Yeni Ahit’te Luka’nın yaşamına ilişkin başka doğrudan bilgi yoktur, ama bazı çıkarsamalar yapılabilir. Yazılarının üslubu ve sözcük dağarcığının genişliği, iyi eğitim gördüğünü göstermektedir. Luka ile arkadaşları arasında yapılan “sünnetlilik” ayrımı (Paulus’un Kolossaililere Mektup’u 4:11), çoğu araştırmacıyı Luka’nın Yahudi kökenli olmadığı sonucuna götürmüştür. Eğer böyleyse, Luka Yahudi olmadığı açıklıkla saptanabilen tek Yeni Ahit yazarıdır. Ama bu sonuç, “sünnetli” olanlar ile Yahudi kökenli Hıristiyanların özdeşleştirilmesi gibi oldukça kuşkulu bir kabule dayanmaktadır. Oysa bu terim, Yahudi gelenek ve ayinlerine çok sıkı bağlı olan belirli bir Hıristiyan topluluğunu da belirtiyor olabilir. Luka’nın Eski Ahit’i çok iyi bilmesi ve yazılarında yoğunlaştığı konular, Yunan yaşam tarzını benimsemiş ve ayin kurallarına pek uymayan Yahudi kökenli bir Hıristiyan olduğu görüşünü desteklemektedir.

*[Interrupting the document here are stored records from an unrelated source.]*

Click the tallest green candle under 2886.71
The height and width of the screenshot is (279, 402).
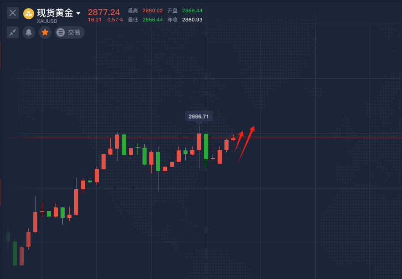pos(206,146)
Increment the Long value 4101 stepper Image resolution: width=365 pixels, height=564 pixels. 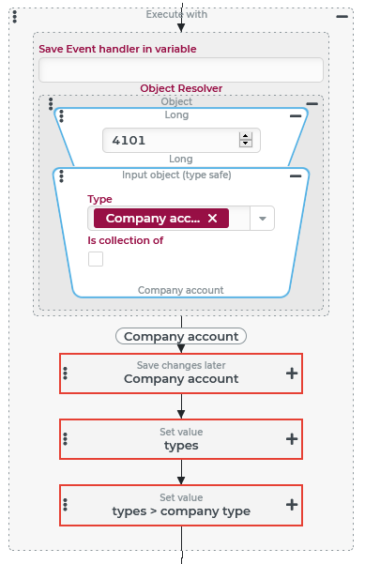click(x=246, y=136)

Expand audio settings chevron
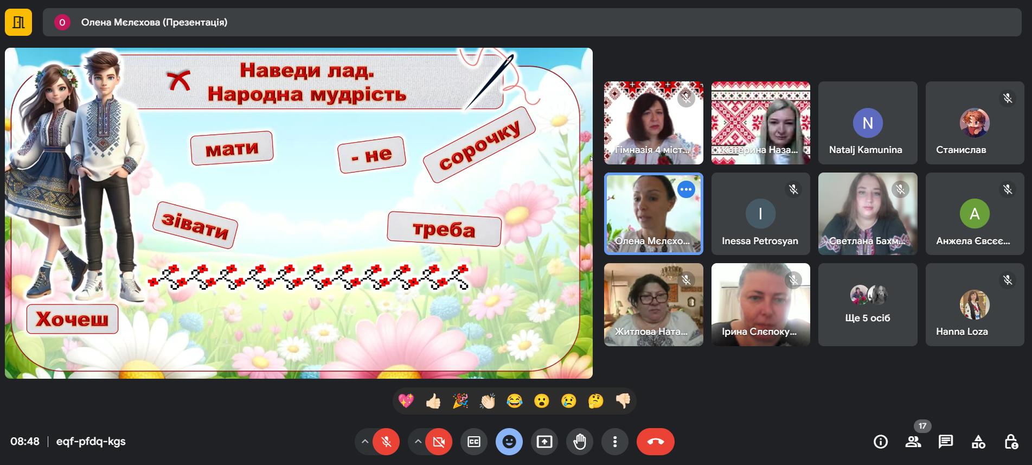[x=365, y=442]
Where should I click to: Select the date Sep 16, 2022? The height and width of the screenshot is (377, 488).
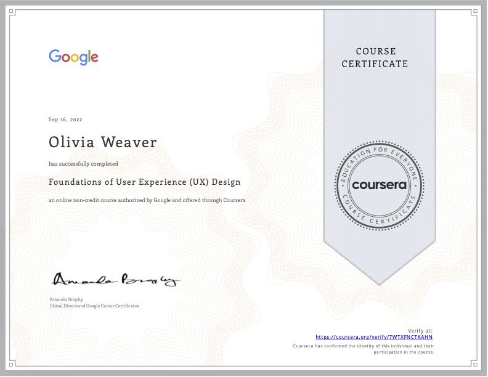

2. yüzyılın ikinci yarısından kalma metinler Luka’yla ilgili başka bilgiler de içerir. Bunlardan, Aziz Irenaeus’un, İncil’e giriş olarak yazdığı ve Markionculara karşı görüşleri savunan Adversus haereses (Heretikliğe Karşı) ile Hıristiyanlarca kutsal sayılan kitapların dökümünü veren Muratori Kutsal Metinler Listesi, Luka’yı Üçüncü İncil’in ve Resullerin işleri Kitabı’nın yazarı olarak gösterir. Adversus haereses’te Luka’nın Suriye’deki Antiokheia (bugün Antakya) kentinden gelen bir hekim olduğu, Paulus’un öldürülmesine değin onun yanından ayrılmadığı, evli ya da çocuk sahibi olmadığı, 84 yaşında Boiotia’da öldüğü ve İncil’ini Akhaia çevresinde derlediği belirtilir. Luka’nın
Antiokheialı olduğu savını; kendi yazdıkları da bir ölçüde destekler. Resullerin İşleri Kitabı’nda Antiokheia büyük önem taşır.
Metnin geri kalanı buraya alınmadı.